A study of ocean thermal energy conversion in the southern Caspian Sea

Document Type: physical oceanography


1 Young Researchers Club, Science and Research Branch, Islamic Azad University, Tehran, Iran

2 Department of Physical Oceanography, Tehran North Branch, Islamic Azad University, Tehran, Iran


Nowadays, in consideration of environmental issues and limitation of fossil fuels, there is a particular consideration of renewable energy including Ocean Energy, that can extracted going through various methods such as Wave Energy, Tidal Energy, Salinity Gradient, OTEC: Ocean Thermal Energy Conversion.Herein this research, operation of OTEC Method in Southern Caspian Sea has been discussed. For this purpose Sea Surface Temperature (SST) Data and Thermocline diagram with respect to 25 stations from east to west coastal area, measured in 1995 in various seasons, have been used.
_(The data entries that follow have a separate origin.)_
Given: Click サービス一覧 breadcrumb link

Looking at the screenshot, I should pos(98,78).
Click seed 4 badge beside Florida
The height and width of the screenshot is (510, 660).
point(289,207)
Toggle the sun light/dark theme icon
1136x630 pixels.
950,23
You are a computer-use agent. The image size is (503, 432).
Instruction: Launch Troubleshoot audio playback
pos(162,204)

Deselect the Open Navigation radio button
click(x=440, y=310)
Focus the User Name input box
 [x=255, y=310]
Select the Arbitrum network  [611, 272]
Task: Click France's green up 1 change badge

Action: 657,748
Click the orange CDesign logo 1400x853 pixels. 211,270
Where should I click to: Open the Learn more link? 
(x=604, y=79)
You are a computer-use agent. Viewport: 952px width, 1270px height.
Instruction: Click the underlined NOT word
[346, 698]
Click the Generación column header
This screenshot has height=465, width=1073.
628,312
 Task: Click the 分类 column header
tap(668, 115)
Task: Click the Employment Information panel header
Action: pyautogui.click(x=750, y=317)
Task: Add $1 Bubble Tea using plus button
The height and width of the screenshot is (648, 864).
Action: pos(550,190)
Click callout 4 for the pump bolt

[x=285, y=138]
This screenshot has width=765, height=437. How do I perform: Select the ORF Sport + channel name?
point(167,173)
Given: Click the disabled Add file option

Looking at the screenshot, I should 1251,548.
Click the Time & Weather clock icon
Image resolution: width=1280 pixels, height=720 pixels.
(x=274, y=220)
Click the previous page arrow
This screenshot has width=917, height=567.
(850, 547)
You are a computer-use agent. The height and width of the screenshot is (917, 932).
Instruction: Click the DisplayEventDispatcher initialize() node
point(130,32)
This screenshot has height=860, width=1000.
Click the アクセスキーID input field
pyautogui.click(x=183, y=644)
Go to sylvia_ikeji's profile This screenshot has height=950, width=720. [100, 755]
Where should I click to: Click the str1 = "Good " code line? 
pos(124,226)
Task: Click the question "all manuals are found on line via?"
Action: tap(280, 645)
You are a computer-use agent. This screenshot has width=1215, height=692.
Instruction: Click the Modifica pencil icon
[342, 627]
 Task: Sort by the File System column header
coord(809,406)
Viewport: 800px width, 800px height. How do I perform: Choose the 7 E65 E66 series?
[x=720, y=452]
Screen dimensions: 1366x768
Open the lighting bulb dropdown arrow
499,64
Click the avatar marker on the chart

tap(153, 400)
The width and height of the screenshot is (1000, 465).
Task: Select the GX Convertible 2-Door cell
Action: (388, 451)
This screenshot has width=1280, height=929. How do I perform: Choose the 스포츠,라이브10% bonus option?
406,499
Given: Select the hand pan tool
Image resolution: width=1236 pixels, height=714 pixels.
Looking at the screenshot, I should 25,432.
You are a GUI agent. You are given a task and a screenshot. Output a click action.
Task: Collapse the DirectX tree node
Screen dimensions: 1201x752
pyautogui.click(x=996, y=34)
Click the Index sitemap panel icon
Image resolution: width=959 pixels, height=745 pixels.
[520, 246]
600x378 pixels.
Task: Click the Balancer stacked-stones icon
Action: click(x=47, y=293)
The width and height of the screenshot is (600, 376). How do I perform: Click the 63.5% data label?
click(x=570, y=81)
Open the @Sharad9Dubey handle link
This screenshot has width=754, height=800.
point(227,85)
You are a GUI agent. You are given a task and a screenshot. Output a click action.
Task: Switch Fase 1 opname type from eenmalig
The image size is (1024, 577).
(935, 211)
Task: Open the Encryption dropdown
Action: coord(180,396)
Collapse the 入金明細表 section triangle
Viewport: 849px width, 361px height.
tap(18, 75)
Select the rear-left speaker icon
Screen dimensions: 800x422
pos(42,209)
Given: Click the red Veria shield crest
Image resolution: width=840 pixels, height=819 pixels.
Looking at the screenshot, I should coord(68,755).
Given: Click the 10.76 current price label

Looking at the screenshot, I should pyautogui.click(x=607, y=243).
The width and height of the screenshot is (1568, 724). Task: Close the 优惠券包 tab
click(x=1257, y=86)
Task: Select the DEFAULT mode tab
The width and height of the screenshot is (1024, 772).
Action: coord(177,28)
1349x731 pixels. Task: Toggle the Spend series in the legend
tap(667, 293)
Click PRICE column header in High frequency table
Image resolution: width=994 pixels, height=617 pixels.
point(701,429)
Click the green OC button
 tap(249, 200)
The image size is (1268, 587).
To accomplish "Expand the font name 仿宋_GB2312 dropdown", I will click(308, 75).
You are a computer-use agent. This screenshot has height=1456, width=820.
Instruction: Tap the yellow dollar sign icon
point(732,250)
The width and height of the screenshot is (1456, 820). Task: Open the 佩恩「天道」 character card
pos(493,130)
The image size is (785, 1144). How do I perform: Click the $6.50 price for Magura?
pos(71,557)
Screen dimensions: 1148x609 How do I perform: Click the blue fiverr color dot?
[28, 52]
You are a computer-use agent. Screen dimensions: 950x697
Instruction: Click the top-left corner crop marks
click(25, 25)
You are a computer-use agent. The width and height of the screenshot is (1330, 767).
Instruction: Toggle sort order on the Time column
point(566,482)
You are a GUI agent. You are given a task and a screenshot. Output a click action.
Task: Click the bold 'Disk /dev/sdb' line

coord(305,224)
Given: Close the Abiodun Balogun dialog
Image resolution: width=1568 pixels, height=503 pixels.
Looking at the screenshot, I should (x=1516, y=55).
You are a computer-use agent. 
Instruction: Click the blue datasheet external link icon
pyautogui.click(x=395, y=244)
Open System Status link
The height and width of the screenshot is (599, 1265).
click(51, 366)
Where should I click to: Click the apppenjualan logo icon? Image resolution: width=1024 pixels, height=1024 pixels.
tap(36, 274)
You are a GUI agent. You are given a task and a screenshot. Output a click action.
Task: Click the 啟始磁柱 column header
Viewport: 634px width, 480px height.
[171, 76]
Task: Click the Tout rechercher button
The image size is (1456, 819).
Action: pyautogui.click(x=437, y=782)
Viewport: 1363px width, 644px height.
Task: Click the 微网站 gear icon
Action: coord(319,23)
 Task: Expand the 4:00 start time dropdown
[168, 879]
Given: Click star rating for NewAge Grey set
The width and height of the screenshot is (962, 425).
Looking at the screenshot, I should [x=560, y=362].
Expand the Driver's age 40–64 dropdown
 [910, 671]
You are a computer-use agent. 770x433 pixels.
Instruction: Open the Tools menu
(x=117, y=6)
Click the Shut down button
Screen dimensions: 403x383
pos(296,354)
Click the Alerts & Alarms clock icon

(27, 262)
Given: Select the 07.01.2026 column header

Considering the researches conducted, in order to use OTEC, there must be a difference in temperature between the surface and depth for at least 20 Degrees Centigrade. If such difference in temperature occurs in less depth, closer to the coast, such energy extraction will be more cost-effective.According to investigations conducted, there is a difference in temperature for about 20 Degrees Centigrade in the depth of about 200 m in the Caspian Sea during hot seasons of the year. In summer and early autumn when Thermocline achieves its complete growth, energy extraction from OTEC has a desirable yield. During winter and spring when there is decay in Thermocline, the yield is so low that using this method is not justifiable. Thus, this method can only be used in hot seasons of the year. Finally, hydrographic and temperature investigations have revealed that southeastern coasts especially those of Bandar Neka and Babolsar achieve the desirable difference in temperature, closer to the coast due to high SST and coastal slope, compared to other areas and eventually, using OTECT is cost-effective.